REQUIRED ACTION: With the pictures left out, please return exactly the line holding "Viewport: 542px width, 246px" and each following line until the entries end.

ENTRIES PROVIDED:
= = = = =

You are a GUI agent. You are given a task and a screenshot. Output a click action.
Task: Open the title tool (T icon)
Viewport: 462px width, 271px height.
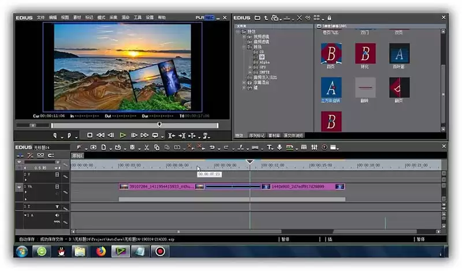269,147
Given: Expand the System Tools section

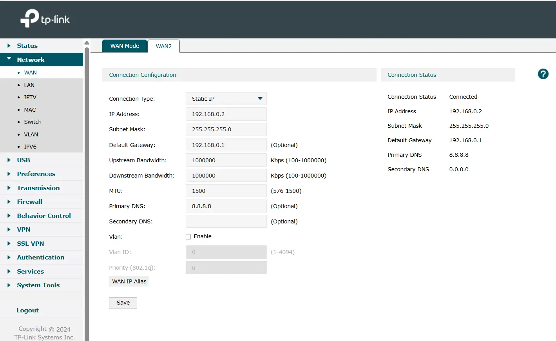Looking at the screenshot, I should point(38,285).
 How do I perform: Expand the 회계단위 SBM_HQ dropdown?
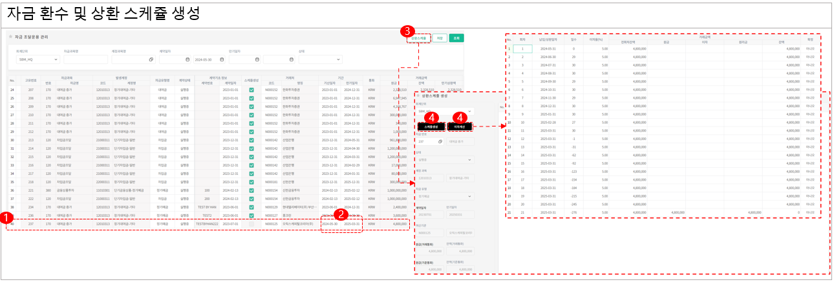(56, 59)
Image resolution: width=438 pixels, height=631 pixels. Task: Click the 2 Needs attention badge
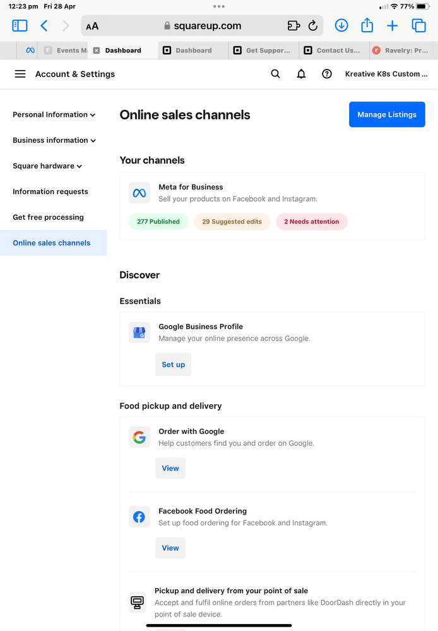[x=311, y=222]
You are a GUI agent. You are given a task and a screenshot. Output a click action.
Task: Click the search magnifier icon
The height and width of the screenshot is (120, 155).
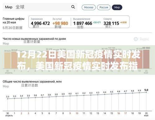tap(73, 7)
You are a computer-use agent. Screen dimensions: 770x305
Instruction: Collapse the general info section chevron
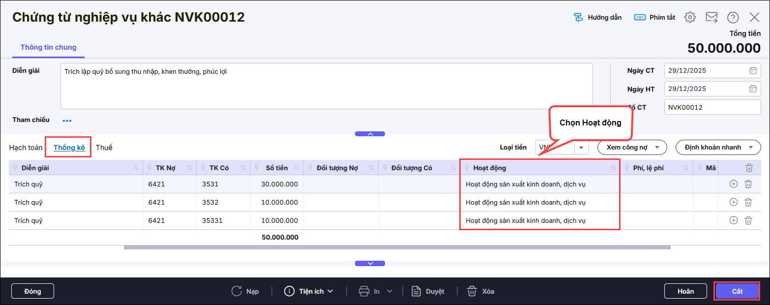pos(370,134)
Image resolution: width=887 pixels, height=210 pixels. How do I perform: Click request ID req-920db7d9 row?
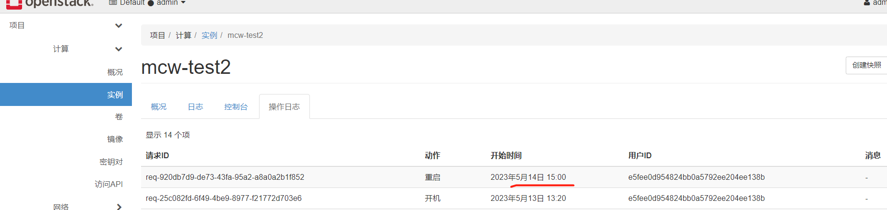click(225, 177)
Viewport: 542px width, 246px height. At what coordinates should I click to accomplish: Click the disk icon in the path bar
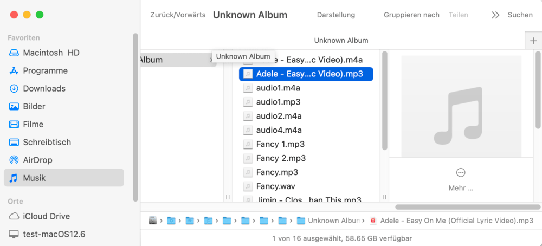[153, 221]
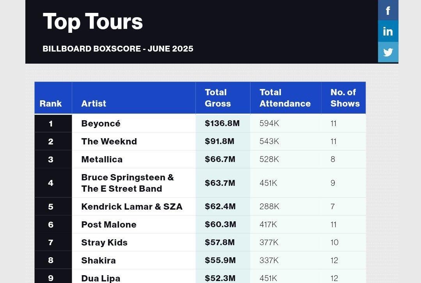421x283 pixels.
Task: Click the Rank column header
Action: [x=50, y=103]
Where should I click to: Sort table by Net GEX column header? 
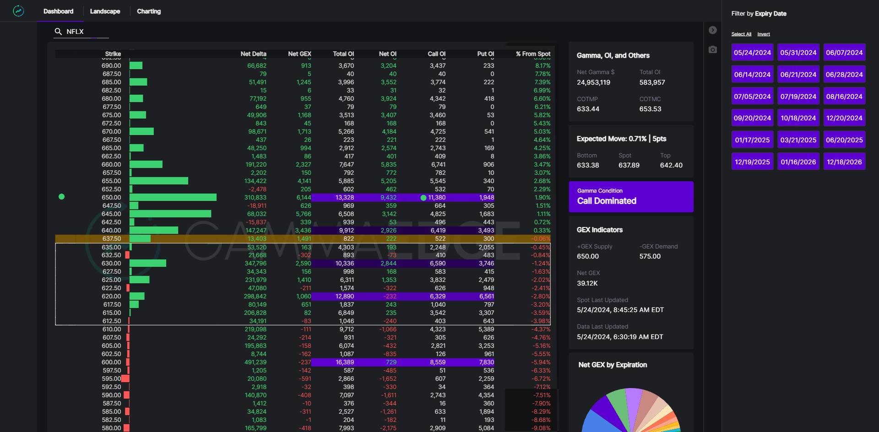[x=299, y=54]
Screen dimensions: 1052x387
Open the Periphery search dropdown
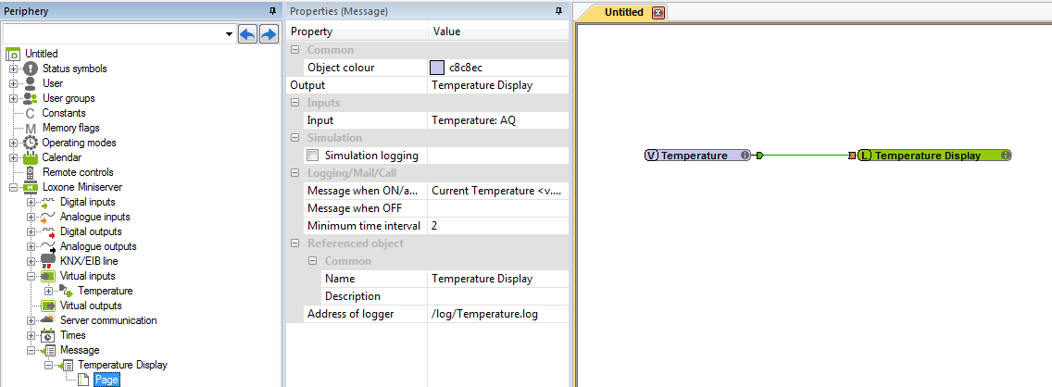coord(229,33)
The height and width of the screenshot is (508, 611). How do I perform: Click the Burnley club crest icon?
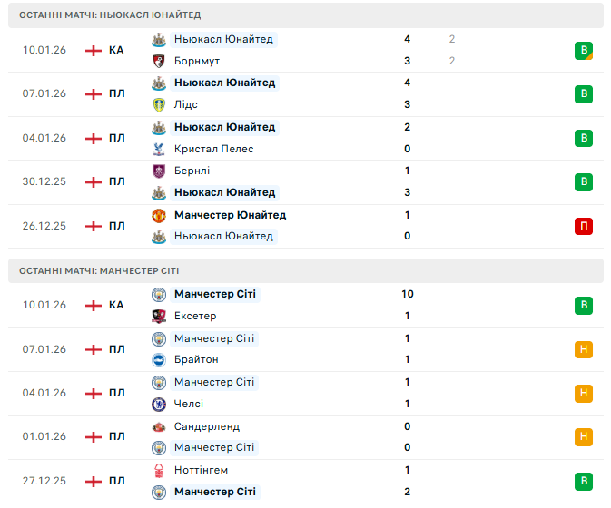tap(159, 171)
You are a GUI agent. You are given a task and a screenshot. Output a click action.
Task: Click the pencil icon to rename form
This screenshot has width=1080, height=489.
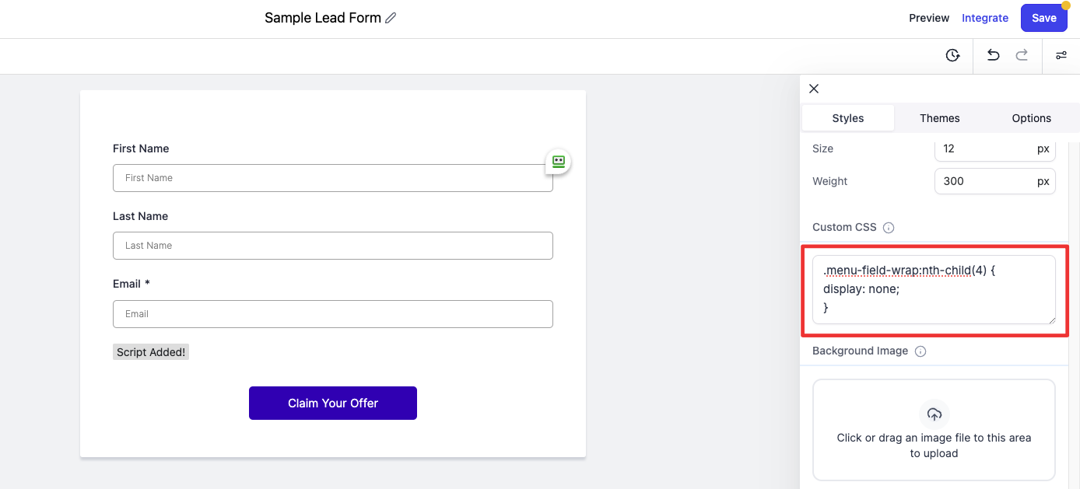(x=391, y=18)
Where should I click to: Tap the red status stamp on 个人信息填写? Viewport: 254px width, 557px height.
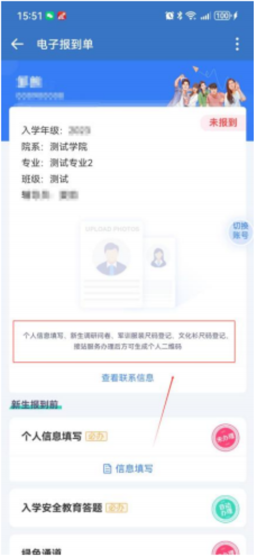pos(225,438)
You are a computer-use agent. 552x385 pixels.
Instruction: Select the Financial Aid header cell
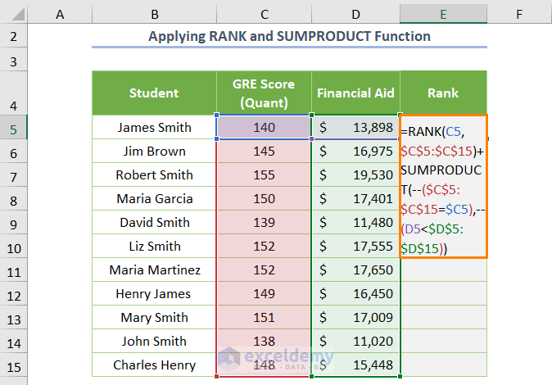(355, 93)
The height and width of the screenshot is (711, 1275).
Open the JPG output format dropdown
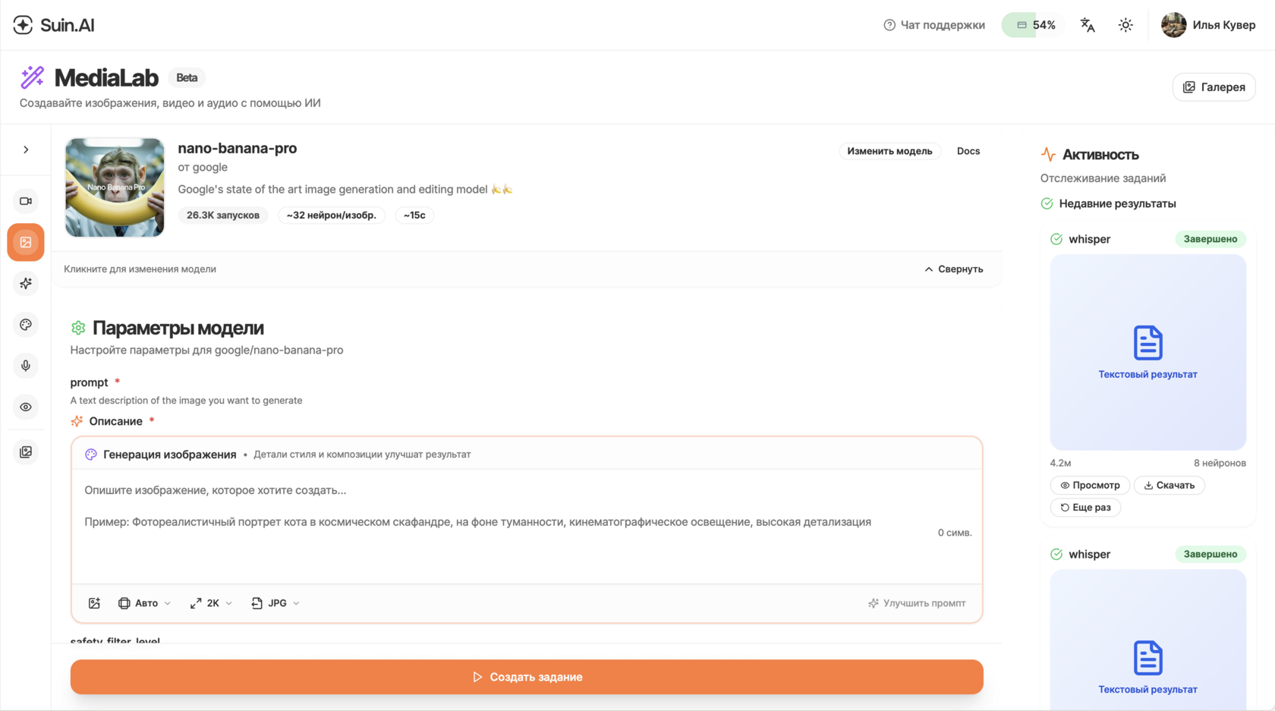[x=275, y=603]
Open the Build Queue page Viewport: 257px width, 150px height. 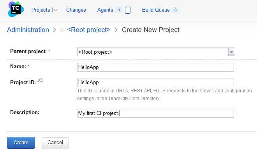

= = = = =

EXPECTED ANSWER:
Viewport: 542px width, 246px height. At what coordinates should I click to accomplish: Click the disk icon in the path bar
[153, 221]
421x283 pixels.
Task: Click the Rank column header
Action: [x=50, y=103]
Where should I click to: Sort table by Net GEX column header? 
[x=299, y=54]
Screen dimensions: 1052x387
Open the Periphery search dropdown
coord(229,33)
The height and width of the screenshot is (508, 611). How do I perform: Click the Burnley club crest icon?
tap(159, 171)
You are a GUI agent. You are given a task and a screenshot. Output a click action.
Task: Click the pencil icon to rename form
This screenshot has width=1080, height=489.
(x=391, y=18)
Where should I click to: Tap the red status stamp on 个人信息填写? Viewport: 254px width, 557px height.
pos(225,438)
You are a computer-use agent. 552x385 pixels.
Instruction: Select the Financial Aid header cell
(355, 93)
The height and width of the screenshot is (711, 1275).
Open the JPG output format dropdown
[x=275, y=603]
Open the Build Queue page Viewport: 257px width, 150px height. 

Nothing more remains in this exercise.